109

I use setuptools to distribute my python package. Now I need to distribute additional datafiles.

From what I've gathered fromt the setuptools documentation, I need to have my data files inside the package directory. However, I would rather have my datafiles inside a subdirectory in the root directory.

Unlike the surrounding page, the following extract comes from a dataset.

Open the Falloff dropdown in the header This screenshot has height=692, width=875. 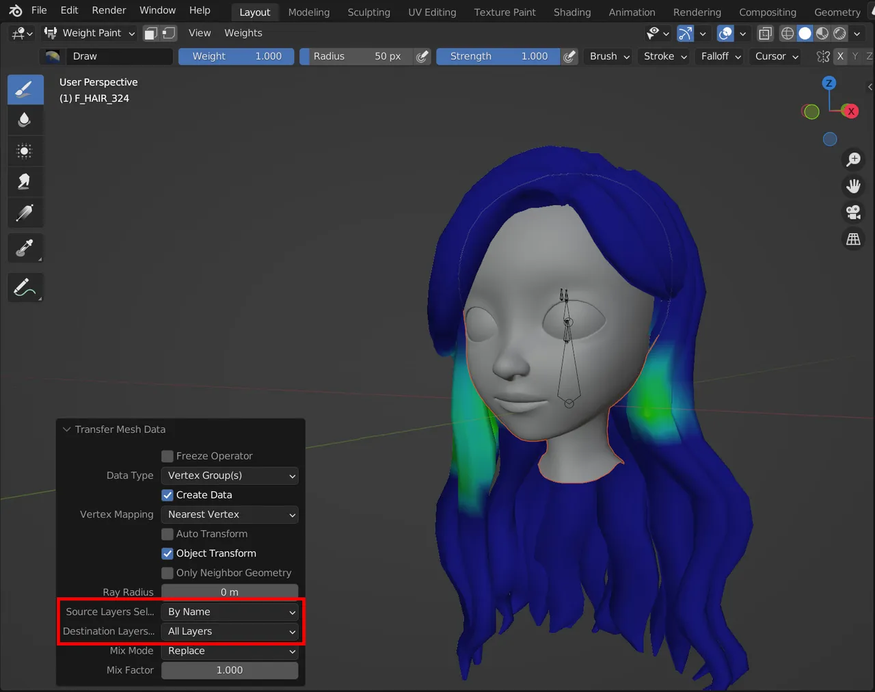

What I would like to avoid:

/ #root
|- src/
|  |- mypackage/
|  |  |- data/
|  |  |  |- resource1
|  |  |  |- [...]
|  |  |- __init__.py
|  |  |- [...]
|- setup.py

What I would like to have instead:

/ #root
|- data/
|  |- resource1
|  |- [...]
|- src/
|  |- mypackage/
|  |  |- __init__.py
|  |  |- [...]
|- setup.py

I just don't feel comfortable with having so many subdirectories, if it's not essential. I fail to find a reason, why I /have/ to put the files inside the package directory. It is also cumbersome to work with so many nested subdirectories IMHO. Or is there any good reason that would justify this restriction?

Lolindrath
  • 2,101
  • 14
  • 20
phant0m
  • 16,595
  • 5
  • 50
  • 82
  • 11
    I asked a similar question about using 'data_files' to distribute resources (docs, images, etc): http://stackoverflow.com/questions/5192386/installing-my-sdist-from-pypi-puts-the-files-in-unexpected-places ...and the (two) responses both said to use 'package_data' instead. Now I'm using package data, but that implies I have to put my data and docs inside my package, i.e. mixed in amongst my source code. I dislike this. When grepping my source, I find not just the class definition that I am searching for, but also the dozens of mentions they get within my RST, HTML and intermediate files. :-( – Jonathan Hartley Mar 25 '11 at 09:33
  • 2
    I know this response is very late, @JonathanHartley , but you can make any directory a "package" by adding an `__init__.py` file, even if that file is blank. So you could keep a data directory separate with an empty `__init__.py` file to make it look like a package. That should keep grep from within your source tree from picking them up but it will still be recognized as a package by python and its build tools. – dhj Sep 04 '14 at 03:32
  • 5
    @dhj the only problem with that approach is python thinks you've installed a package called 'data'. If another package you installed tried to package data in the same way, you would have two conflicting 'data' packages installed. – toes Nov 23 '16 at 15:47

4 Answers4

124

Option 1: Install as package data

The main advantage of placing data files inside the root of your Python package is that it lets you avoid worrying about where the files will live on a user's system, which may be Windows, Mac, Linux, some mobile platform, or inside an Egg. You can always find the directory data relative to your Python package root, no matter where or how it is installed.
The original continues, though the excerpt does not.